John Leighton Stuart
John Leighton Stuart, the former US Ambassador to China, finally got his last wish fulfilled 46 years later after his death. On November, 17th, 2008, his ash was re-interred in Hangzhou, China, his birthplace. The epitaph reads: John Leighton Stuart, 1876-1962, the first president of Yanching University. Stuart was a Christian, a missionary, and an educator.
John Leighton Stuart was born in 1876 in Hangzhou, China. His parents were missionaries coming from the US. When he was 11 years old, he went to Virginia for study. In 1904, he came back to Hangzhou as a missionary of the American Presbyterian Mission. In 1919, he was appointed the first president of Yanching University. He made great contribution to the development of the university. He advocated academic freedom and encouraged the students to be both Chinese and internationalized. He was appointed the US Ambassador to China between 1946 and 1949. John Leighton Stuart declared himself to be more Chinese than American. He lived more than half of his life in Hangzhou, China. He can speak fluent Hangzhou dialect. As the political situation between the Chinese Communist and the Chinese Nationalist tightened, he declared that he was saddened by the split that would lead to the ongoing conflict between Mianland of China and Taiwan, and as a diplomat, he had tried to stop it. He once wrote: “The Chinese knew of my love for their country, my concern for their welfare ... but I failed them.” He left China and went back to the US in August, 1949 before the establishment of People’s Republic of China. Stuart died on Sep. 19th, 1962 in Washington. In his will, he asked to be buried in Hangzhou. But the request was not accepted because of the sensitive political situation. As the China-US ties strengthen day after day, now 46 years later after his death, John Leighton Stuart finally made his wish come true. Officials of China and the US attended the funeral. Clark T. Randt, Jr., the present US Ambassador to China watched the re-interment. He remarked that Stuart would feel heartily happy in heaven if he learned that nowadays China and the US were in such a good relationship.
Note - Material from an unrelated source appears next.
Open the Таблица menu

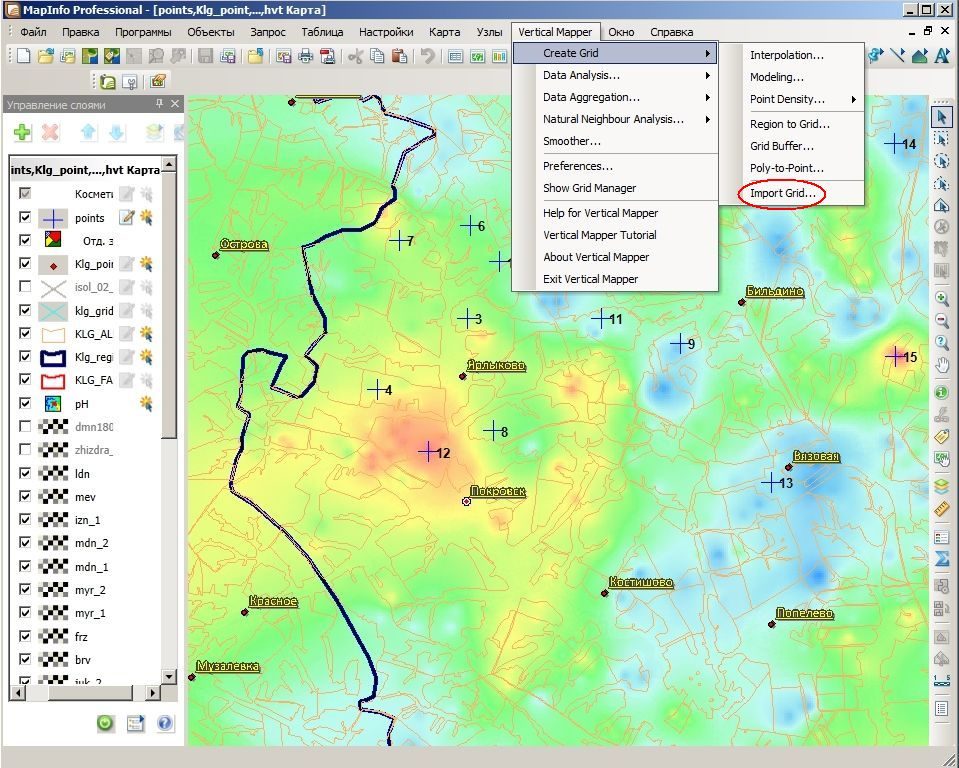pos(322,32)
Hangzhou as his hometown in China means a lot to him. He thought himself to be a native of China more than an American. He established Yanching University in Beijing, which was a rare but famous modern university in China during the unrest time. Later this university became the current base of Peking University, which was thought to be the cradle of Chinese modernization and liberation. Many gray-haired students also remember him although they never saw him. Currently Hangzhou local government has admitted and awarded him the honorary citizenship of Hangzhou, and his former residence has been well preserved to be a themed museum for showing his life in Hangzhou of China.